Here’s one more reason to attend yoga or spinning class with a friend.
An analysis of studies covering more than 3 million people shows that loneliness and social isolation are as bad for your health as being obese. We truly are social animals.
Researchers at Brigham Young University examined studies published between 1980 and 2014 and found that feeling lonely, being socially isolated, or living alone increased your chance of mortality 26 to 32 percent.
Two interesting twists in the results, as well:
- Feeling lonely, being socially isolated, and living along was more predictive in populations with an average age younger than 65.
- There was no difference for those who simply felt they were socially isolated compare to those who were actually, observably socially isolated.
So it seems counter-intuitive that more of us choose to live alone. According to the U.S. Census Bureau, 27 percent of us now live alone. Fifteen percent of U.S. households are single women living alone.

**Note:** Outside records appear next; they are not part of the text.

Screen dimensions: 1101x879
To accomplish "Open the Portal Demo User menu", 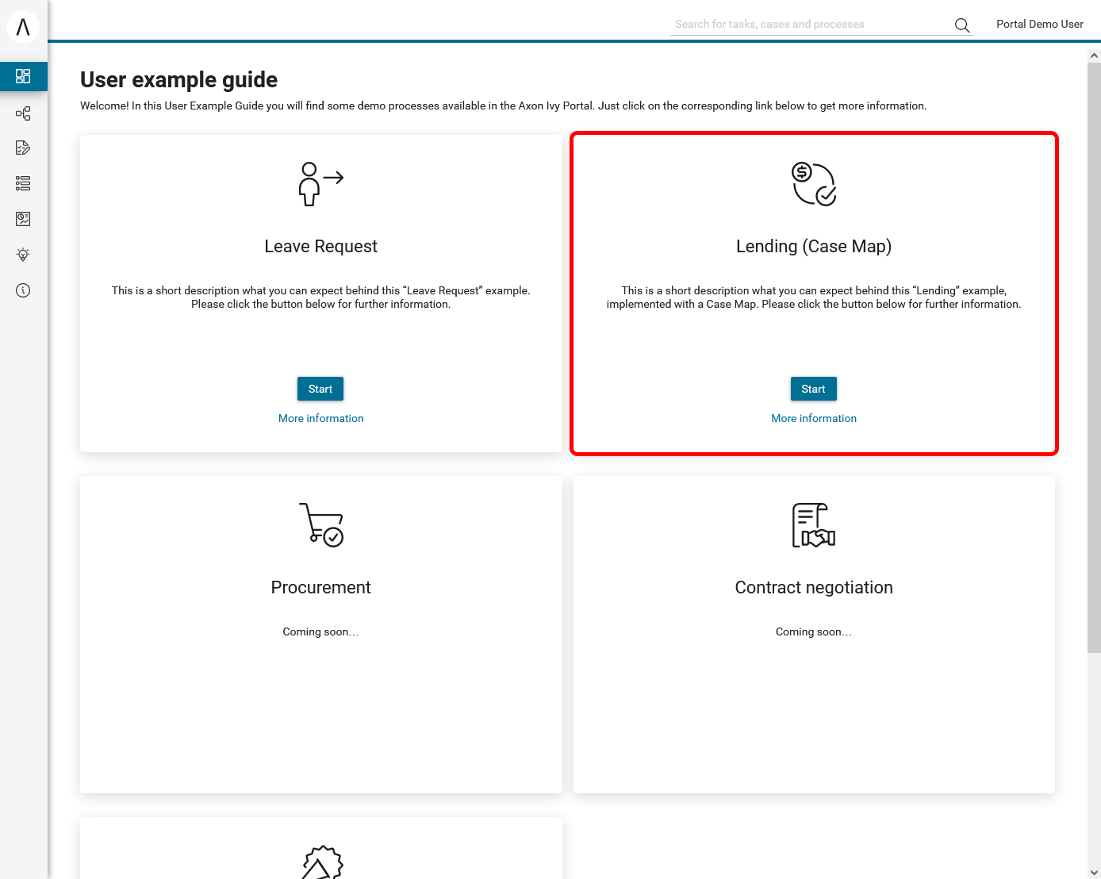I will click(1039, 24).
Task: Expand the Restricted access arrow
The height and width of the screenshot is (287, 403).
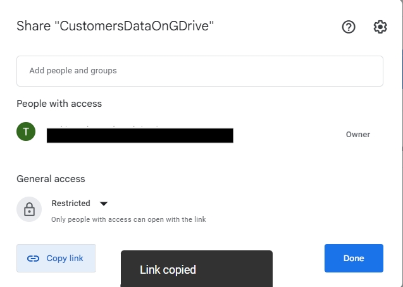Action: click(x=104, y=204)
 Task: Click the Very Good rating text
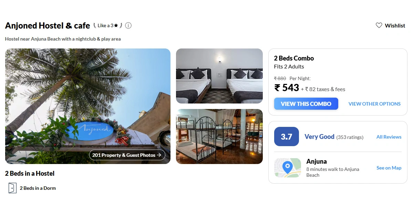(319, 137)
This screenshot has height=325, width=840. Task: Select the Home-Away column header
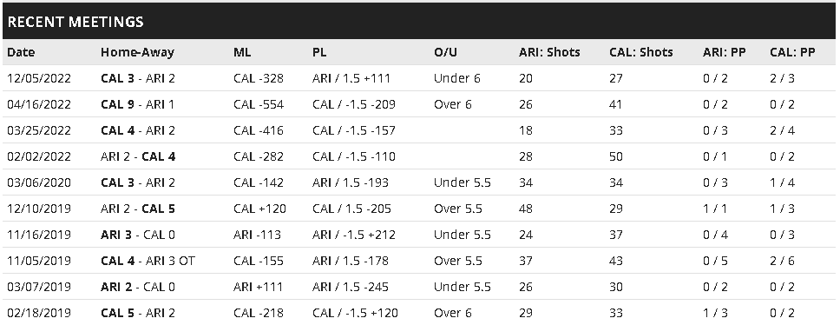coord(137,52)
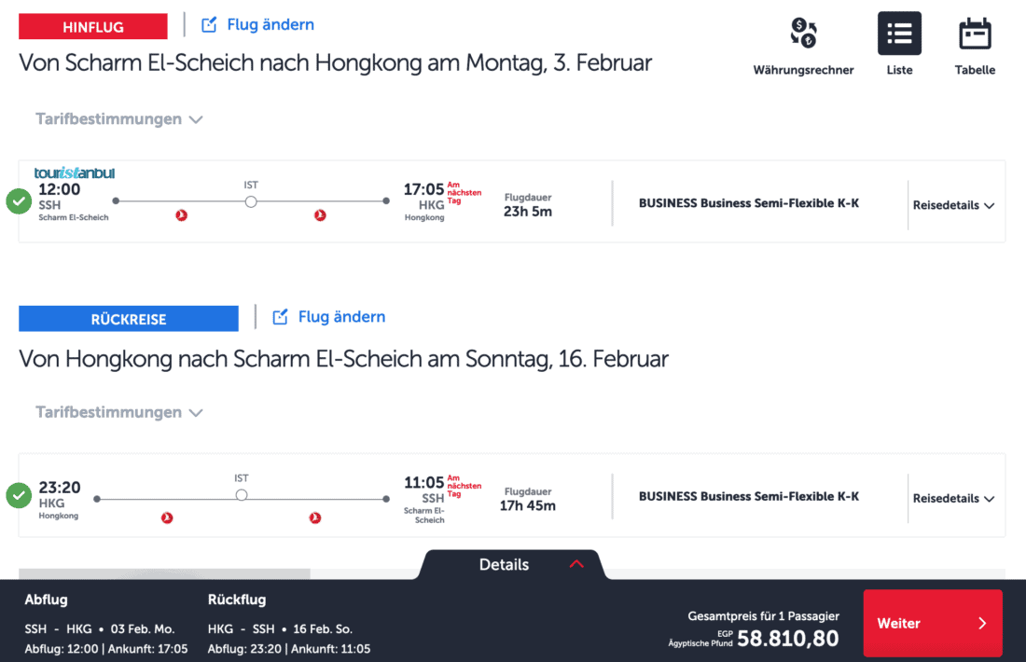Click the edit icon beside outbound Flug ändern
Viewport: 1026px width, 662px height.
[x=209, y=25]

The region with the lowest numbers of people living alone is Utah and Idaho, areas traditionally dominated by Mormon communities. Maybe not coincidentally, the analysis of studies came from the flagship Mormon university. Those Latter-Day Saints might be on to something.
As the saying goes, there’s a difference between being alone and being lonely. The analysis specifically focuses on the actual or perceived lack of social connection. I think a person can live alone and still have ample social connection.
But for we social animals to benefit from being together, we actually have to be together. Do you feel you have enough social connection?